別紙物件目録記載の不動産が控訴人の所有であることを確認する。

被控訴人李は、控訴人に対し右不動産につき名古屋法務局古沢出張所昭和三九年四月一三日受付第一〇七三七号所有権移転仮登録に基き、昭和四二年二月四日付売買を原因とする所有権移転本登記手続をせよ。

被控訴人松波義雄、同小原善治郎は、控訴人に対して前記所有権移転仮登記の本登記手続をなすことを承諾せよ。

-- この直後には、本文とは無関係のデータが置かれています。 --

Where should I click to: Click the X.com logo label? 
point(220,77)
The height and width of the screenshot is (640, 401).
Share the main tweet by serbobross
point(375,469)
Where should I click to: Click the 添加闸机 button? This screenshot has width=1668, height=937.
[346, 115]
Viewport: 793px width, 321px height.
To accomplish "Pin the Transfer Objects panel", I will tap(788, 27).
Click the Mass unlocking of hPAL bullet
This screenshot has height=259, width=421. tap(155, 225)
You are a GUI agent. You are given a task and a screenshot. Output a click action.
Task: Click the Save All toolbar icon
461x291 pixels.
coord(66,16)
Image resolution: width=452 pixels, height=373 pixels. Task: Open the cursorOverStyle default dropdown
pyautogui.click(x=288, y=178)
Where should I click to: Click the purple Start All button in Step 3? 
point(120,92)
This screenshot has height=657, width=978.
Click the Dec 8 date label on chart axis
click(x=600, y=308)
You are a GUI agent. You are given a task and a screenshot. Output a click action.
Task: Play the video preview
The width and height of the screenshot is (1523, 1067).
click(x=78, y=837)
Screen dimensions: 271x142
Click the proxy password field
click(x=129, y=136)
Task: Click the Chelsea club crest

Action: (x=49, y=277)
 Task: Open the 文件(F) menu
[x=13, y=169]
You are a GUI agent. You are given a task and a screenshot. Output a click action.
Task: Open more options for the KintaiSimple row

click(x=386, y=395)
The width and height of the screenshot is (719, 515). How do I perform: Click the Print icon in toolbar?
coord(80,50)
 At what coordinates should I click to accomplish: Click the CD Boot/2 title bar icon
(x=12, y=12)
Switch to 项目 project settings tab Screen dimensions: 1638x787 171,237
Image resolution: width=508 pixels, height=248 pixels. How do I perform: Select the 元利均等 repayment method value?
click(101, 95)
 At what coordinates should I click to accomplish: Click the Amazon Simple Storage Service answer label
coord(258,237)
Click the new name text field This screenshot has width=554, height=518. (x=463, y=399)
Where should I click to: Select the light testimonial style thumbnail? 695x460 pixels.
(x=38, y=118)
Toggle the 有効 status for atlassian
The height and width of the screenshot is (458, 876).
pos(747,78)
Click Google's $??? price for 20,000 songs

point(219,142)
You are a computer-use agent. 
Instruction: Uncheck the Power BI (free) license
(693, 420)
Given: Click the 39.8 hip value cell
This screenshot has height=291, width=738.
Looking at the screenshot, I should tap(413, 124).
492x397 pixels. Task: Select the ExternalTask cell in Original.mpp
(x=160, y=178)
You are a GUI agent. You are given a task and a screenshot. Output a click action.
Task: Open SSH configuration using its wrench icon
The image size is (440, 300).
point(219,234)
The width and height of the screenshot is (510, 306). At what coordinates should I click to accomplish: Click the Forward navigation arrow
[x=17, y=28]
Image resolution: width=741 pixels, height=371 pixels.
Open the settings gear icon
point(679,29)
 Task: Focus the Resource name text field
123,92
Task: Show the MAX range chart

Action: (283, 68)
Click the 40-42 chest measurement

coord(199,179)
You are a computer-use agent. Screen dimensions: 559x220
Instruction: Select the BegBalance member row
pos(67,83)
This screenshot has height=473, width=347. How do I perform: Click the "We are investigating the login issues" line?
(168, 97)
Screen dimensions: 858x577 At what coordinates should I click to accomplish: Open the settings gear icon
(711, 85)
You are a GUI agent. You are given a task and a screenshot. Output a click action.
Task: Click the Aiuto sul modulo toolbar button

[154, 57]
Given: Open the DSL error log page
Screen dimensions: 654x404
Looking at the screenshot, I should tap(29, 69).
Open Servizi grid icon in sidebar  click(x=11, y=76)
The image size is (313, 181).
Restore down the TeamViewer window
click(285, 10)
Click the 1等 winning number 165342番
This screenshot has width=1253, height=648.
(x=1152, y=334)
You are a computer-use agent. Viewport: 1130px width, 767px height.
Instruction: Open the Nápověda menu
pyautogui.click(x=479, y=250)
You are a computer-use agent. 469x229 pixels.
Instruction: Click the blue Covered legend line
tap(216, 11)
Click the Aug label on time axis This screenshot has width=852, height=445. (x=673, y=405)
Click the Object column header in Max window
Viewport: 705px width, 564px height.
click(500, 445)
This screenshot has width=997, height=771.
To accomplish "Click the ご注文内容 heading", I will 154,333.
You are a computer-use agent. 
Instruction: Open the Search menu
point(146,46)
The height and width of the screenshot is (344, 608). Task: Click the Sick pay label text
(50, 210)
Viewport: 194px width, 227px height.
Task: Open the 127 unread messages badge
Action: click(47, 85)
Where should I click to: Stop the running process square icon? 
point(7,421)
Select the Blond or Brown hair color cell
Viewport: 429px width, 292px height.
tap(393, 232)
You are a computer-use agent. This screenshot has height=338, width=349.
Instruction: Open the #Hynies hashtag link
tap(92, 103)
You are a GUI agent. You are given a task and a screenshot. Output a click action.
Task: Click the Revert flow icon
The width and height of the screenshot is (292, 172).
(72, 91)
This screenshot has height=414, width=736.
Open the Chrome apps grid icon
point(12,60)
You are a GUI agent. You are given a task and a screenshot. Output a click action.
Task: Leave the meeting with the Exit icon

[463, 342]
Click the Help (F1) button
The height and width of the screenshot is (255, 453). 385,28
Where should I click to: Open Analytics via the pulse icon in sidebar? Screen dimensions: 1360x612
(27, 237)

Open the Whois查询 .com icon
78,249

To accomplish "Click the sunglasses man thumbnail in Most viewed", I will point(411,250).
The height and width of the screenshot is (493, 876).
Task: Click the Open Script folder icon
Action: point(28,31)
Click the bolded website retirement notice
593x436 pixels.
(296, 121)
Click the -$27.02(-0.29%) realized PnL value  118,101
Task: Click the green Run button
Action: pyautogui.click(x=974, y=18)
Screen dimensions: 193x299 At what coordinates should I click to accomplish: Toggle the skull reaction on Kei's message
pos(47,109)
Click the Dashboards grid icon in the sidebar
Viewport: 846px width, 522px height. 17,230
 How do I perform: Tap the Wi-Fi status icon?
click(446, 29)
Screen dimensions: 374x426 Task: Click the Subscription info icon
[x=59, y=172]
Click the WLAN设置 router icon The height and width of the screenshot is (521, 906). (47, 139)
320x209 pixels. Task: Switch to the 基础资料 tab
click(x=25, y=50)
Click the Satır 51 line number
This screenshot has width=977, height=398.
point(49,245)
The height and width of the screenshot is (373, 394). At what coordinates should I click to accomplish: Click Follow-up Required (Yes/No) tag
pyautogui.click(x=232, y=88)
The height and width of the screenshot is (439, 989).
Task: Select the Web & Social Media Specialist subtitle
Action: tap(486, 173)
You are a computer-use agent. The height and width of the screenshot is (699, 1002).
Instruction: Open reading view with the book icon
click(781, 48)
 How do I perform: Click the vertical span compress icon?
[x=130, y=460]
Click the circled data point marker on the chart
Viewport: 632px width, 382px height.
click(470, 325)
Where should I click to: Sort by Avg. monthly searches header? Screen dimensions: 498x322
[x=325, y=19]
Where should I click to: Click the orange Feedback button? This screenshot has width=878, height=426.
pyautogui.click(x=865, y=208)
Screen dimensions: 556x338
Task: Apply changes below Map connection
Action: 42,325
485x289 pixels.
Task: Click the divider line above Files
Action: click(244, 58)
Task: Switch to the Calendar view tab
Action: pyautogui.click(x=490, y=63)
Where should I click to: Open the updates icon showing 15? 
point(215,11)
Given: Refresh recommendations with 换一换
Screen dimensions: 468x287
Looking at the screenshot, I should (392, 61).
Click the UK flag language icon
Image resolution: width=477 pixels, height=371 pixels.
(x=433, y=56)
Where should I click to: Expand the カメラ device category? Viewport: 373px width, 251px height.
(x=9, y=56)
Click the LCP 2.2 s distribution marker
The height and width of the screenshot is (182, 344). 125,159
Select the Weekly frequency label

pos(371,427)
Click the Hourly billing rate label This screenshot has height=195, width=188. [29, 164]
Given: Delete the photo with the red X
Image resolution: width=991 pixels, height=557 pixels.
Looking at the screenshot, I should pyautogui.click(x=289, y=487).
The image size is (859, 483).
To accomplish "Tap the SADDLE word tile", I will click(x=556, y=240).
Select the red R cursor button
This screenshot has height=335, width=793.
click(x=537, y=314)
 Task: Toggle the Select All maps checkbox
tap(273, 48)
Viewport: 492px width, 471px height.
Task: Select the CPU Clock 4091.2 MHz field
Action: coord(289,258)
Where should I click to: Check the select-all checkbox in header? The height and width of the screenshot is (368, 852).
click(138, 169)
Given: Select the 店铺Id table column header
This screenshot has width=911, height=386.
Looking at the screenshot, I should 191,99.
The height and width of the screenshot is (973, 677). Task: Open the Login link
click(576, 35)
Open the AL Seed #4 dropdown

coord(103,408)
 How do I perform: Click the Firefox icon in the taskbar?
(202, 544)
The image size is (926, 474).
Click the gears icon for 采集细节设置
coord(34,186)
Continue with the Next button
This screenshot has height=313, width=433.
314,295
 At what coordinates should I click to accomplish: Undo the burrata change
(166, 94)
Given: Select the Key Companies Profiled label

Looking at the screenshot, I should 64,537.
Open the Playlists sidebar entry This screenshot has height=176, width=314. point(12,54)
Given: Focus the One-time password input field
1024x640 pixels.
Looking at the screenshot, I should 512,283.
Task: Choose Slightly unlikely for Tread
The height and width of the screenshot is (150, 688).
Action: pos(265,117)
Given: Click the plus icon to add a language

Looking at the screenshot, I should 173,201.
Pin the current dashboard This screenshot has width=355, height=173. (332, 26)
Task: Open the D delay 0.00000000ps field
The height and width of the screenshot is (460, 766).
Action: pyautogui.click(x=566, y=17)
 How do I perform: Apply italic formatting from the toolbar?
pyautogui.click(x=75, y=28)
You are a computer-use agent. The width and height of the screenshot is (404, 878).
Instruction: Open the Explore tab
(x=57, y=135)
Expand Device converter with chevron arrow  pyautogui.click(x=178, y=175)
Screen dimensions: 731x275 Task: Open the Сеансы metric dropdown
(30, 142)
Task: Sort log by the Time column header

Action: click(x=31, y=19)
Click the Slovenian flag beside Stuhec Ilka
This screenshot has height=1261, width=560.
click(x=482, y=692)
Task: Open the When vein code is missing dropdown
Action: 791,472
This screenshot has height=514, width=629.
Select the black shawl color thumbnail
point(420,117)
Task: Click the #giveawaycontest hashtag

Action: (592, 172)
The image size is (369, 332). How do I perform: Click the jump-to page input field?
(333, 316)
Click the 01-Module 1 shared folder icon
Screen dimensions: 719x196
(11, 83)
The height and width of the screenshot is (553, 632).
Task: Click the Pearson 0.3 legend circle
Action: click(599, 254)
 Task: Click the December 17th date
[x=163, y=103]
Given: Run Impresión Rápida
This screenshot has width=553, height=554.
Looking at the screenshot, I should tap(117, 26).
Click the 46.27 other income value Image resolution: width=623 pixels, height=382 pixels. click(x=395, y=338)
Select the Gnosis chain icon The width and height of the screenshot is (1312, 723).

被控訴人李は、控訴人に対し右不動産を明渡し、かつ昭和四二年三月一〇日から右明渡完了に至るまで一日金一五〇〇円の割合による金員を支払え。

訴訟費用は第一、二審とも、被控訴人らの負担とする。

事実

控訴代理人は、「原判決を取り消す。被控訴人李は、別紙目録記載の不動産が控訴人の所有であることを確認する。被控訴人李は、控訴人に対し右不動産につき、名古屋法務局古沢出張所昭和三九年四月一三日受付第一〇七三七号所有権移転仮登記に基き昭和四二年二月四日附売買を原因とする所有権移転本登記手続をせよ。被控訴人松波、同小原は、控訴人に対し、控訴人が前項記載の所有権移転仮登記に基き昭和四二年二月四日附売買を原因とする所有権移転本登記手続をなすことを承諾せよ。被控訴人李は、控訴人に対し、右不動産を明け渡し、且つ昭和四二年三月一〇日から右明渡済みまで一日金一五〇〇円の割合による金員を支払え。訴訟費用は第一、二審とも被控訴人等の負担とする。」旨の判決並に被控訴人李の不動産明渡に関する部分につき仮執行の宣言を求め、被控訴代理人は、「本件控訴を棄却する。控訴費用は控訴人の負担とする。」旨の判決を求めた。

当事者双方の事実上の陳述、証拠の提出、援用、書証の認否は、左記に附加するほか、原判決事実摘示のとおりであるから、ここに右記載を引用する。

一、被控訴代理人の主張

被控訴代理人は、当審においてつぎのとおり予備的主張を追加した。

(一)  控訴人と被控訴人李柄朝との間に締結された本件代物弁済予約(売買一方の予約)は、被控訴人李の窮迫、軽卒、無経験を利用し、著しく過当な利益の獲得を目的とする行為であつて、これは暴利行為にほかならず、公序良俗に反し無効である。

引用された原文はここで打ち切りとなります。